Nah Loh! Dedengkot Ekonomi Global Ini Sebut Bakal Ada "Badai"
Jakarta, CNBC Indonesia - CEO JPMorgan Jamie Dimon memperingatkan akan datangnya badai bagi perekonomian dunia. Ia bahkan menyebut saat ini pihaknya sudah mempersiapkan apabila krisis ini benar-benar terjadi.
Hal ini disebabkan oleh beberapa faktor, termasuk inflasi yang tinggi akibat perang dan gangguan rantai pasok akibat pandemi Covid-19. Ia pun meminta institusi perbankan lainnya untuk mempersiapkan diri.
"Anda tahu, saya mengatakan ada awan 'badai', tetapi saya akan mengubahnya ... itu badai," kata Dimon pada konferensi keuangan di New York, Rabu (1/6/2022) seperti dilansir CNBC International.
"Sementara kondisinya tampak baik-baik saja saat ini, tidak ada yang tahu apakah badai itu kecil atau Superstorm Sandy."
Dimon kemudian menjelaskan ketakutan besarnya yang mungkin bermuara pada badai ekonomi ini. Pertama, ia menyebut The Fed telah memberi isyarat akan membatalkan program pembelian obligasi daruratnya dan menyusutkan neraca keuangannya.

- [BAGIAN DATA]:
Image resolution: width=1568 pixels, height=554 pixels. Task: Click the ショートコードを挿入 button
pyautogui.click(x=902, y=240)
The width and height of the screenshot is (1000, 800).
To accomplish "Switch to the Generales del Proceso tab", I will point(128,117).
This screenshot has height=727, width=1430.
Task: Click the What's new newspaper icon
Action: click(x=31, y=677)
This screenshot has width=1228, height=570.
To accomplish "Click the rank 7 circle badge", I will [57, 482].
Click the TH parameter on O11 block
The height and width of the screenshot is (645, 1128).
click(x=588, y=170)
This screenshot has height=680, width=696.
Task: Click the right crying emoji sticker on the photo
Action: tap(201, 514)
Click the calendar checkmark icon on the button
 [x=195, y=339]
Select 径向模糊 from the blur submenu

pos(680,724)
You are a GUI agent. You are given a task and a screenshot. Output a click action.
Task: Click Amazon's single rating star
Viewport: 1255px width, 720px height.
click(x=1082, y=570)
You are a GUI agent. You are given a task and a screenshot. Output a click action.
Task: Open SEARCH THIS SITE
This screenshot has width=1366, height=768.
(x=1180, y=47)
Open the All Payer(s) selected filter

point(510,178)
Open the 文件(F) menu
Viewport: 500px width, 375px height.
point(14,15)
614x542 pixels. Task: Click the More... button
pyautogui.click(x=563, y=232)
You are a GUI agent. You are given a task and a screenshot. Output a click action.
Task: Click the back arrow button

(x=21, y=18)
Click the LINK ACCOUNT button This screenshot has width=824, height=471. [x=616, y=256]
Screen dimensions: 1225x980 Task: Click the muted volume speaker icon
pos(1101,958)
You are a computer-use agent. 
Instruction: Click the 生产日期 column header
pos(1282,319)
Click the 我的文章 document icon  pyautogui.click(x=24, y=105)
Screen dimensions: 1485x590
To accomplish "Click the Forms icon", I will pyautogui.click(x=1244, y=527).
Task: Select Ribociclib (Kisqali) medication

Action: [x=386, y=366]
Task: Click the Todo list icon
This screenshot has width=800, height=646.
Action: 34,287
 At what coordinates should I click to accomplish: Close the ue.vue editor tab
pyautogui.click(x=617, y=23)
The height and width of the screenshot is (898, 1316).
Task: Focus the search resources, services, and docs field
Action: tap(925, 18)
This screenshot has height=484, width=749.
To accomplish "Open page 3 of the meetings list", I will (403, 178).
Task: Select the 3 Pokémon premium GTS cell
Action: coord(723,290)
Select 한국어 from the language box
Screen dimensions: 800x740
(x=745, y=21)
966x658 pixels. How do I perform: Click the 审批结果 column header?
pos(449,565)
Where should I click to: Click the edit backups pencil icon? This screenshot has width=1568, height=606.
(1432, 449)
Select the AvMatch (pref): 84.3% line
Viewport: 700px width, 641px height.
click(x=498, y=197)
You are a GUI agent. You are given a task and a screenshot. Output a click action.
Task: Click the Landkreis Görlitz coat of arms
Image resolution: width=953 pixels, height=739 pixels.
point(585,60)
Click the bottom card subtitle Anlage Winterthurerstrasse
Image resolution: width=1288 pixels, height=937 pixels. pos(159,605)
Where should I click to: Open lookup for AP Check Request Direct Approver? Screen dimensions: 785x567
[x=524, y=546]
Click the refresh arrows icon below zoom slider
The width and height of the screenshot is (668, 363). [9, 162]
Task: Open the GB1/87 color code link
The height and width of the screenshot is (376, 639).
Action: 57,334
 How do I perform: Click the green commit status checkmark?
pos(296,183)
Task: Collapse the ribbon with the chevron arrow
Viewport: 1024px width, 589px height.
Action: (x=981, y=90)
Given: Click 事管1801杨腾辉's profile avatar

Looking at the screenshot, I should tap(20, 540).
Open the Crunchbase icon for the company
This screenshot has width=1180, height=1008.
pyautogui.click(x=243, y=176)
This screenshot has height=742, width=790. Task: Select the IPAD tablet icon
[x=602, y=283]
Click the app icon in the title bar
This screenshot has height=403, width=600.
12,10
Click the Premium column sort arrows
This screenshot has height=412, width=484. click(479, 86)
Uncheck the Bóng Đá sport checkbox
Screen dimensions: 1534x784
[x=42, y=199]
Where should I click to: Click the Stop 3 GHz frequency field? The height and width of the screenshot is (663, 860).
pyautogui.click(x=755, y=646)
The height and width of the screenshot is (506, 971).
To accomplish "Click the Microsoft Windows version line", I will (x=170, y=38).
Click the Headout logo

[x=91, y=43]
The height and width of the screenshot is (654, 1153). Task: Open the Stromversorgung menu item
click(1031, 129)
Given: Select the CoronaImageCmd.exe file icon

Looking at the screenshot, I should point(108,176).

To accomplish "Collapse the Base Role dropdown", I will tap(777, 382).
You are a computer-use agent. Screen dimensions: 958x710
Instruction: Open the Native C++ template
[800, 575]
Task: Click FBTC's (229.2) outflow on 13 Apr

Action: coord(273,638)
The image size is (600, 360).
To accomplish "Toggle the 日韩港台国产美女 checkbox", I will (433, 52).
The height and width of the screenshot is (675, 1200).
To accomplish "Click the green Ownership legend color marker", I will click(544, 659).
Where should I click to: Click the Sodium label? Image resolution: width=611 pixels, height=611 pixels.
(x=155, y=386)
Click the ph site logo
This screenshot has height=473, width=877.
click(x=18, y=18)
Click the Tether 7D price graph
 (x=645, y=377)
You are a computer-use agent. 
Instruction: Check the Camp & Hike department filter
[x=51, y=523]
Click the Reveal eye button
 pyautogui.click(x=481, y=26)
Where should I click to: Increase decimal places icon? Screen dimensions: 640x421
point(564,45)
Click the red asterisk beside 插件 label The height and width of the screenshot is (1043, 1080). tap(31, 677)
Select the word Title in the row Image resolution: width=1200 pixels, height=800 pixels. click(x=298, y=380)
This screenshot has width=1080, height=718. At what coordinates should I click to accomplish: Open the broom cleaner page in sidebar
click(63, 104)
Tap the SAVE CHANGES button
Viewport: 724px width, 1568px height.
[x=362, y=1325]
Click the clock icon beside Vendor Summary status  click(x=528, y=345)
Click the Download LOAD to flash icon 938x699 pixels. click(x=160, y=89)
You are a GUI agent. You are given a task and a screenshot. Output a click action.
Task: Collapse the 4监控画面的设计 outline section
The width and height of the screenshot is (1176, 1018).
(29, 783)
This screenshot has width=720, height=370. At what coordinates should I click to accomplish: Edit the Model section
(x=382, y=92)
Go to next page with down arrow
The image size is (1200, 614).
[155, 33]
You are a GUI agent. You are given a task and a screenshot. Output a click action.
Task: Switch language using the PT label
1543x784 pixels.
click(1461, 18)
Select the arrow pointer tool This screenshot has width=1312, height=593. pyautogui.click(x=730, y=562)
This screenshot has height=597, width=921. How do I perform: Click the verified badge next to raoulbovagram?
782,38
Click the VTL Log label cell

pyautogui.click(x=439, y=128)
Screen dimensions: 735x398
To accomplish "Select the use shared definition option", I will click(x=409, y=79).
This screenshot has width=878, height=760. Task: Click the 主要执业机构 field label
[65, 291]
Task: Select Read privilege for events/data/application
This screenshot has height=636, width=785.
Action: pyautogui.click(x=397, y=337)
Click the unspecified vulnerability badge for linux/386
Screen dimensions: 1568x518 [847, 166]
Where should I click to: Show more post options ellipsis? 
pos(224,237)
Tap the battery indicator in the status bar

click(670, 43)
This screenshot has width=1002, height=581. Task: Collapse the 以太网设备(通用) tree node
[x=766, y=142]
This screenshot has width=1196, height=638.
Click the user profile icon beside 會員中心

- [TUJUAN LATIHAN]:
Lanjutkan berita tentang peringatan CEO JPMorgan Jamie Dimon soal badai ekonomi, dimulai setelah kalimat terakhirnya.

- [KOTAK JAWABAN]:
Nantinya, apa yang disebut pengetatan kuantitatif atau QT, dijadwalkan akan dimulai bulan ini dan akan meningkat hingga US$ 95 miliar per bulan dalam pengurangan kepemilikan obligasi.
"Kami belum pernah memiliki QT seperti ini, jadi Anda sedang melihat sesuatu yang bisa Anda tulis dalam buku sejarah selama 50 tahun," ujarnya.
"Bank sentral tidak punya pilihan karena terlalu banyak likuiditas dalam sistem. Mereka harus menghilangkan sebagian likuiditas untuk menghentikan spekulasi, mengurangi harga rumah dan hal-hal seperti itu."
Kemudian, faktor besar lainnya yang mengkhawatirkan Dimon adalah perang Ukraina dan dampaknya terhadap komoditas, termasuk pangan dan bahan bakar. Ia menyebut akibat perang ini, harga minyak berpotensi naik hingga mencapai US$ 150 atau US$ 175 per barel.
"Perang menjadi buruk, (mereka) pergi ke selatan dalam konsekuensi yang tidak diinginkan," paparnya dengan menggunakan frasa 'pergi ke selatan' yang berarti menuju situasi yang memburuk.
"Kami tidak mengambil tindakan yang tepat untuk melindungi Eropa dari apa yang akan terjadi pada minyak dalam jangka pendek."
The Fed sendiri telah mengambil langkah untuk menaikkan suku bunga 50 basis poin di bulan Juli dan Juli untuk menekan inflasi. Pasalnya, dalam data terbaru bulan April 2022, inflasi di AS telah mencapai 8,2%.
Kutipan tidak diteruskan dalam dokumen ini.